Material provided >>

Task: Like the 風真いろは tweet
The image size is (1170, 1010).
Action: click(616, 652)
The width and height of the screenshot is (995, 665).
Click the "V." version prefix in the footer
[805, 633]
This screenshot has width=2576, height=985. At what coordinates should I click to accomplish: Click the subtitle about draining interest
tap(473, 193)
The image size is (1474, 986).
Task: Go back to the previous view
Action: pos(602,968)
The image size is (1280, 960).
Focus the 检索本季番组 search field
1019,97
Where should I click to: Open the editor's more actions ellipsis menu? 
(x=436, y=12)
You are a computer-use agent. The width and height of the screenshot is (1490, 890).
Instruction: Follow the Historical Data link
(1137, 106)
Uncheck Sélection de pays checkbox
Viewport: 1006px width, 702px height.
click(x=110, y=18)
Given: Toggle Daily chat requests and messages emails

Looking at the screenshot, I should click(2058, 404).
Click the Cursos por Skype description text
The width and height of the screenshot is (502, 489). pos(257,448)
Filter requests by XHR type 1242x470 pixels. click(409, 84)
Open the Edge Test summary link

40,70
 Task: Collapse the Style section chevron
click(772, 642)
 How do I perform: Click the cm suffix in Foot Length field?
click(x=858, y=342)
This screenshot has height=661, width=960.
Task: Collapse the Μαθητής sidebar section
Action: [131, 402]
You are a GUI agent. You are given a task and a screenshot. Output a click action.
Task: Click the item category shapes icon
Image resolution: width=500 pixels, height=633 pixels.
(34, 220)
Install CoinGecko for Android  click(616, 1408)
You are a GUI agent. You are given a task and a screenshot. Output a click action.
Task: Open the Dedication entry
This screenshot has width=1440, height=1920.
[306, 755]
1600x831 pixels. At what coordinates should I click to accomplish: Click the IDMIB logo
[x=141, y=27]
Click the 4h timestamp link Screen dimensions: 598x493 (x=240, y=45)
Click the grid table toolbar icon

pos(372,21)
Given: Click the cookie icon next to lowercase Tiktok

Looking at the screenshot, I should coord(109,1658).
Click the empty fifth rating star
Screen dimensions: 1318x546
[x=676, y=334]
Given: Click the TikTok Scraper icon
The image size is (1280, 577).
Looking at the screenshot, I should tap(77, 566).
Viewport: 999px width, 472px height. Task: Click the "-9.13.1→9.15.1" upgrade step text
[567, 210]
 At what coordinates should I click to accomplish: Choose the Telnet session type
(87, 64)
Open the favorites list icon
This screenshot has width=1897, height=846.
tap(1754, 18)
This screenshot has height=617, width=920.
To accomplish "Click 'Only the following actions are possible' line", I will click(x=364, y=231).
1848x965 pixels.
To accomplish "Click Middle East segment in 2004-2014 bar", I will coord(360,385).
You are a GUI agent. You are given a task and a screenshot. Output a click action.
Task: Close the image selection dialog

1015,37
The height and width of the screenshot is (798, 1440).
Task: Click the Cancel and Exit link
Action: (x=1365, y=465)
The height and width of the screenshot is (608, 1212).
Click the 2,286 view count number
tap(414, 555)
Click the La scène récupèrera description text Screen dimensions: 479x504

Work instructions >> Take the line that holds "1848x965 pixels." as the first line and the last line of the data as the final one. Retype everything between, both included, exactly.

Exercise solution >>
1848x965 pixels.
To accomplish "Click Middle East segment in 2004-2014 bar", I will coord(360,385).
You are a GUI agent. You are given a task and a screenshot. Output a click action.
Task: Close the image selection dialog

1015,37
The height and width of the screenshot is (798, 1440).
Task: Click the Cancel and Exit link
Action: (x=1365, y=465)
The height and width of the screenshot is (608, 1212).
Click the 2,286 view count number
tap(414, 555)
Click the La scène récupèrera description text Screen dimensions: 479x504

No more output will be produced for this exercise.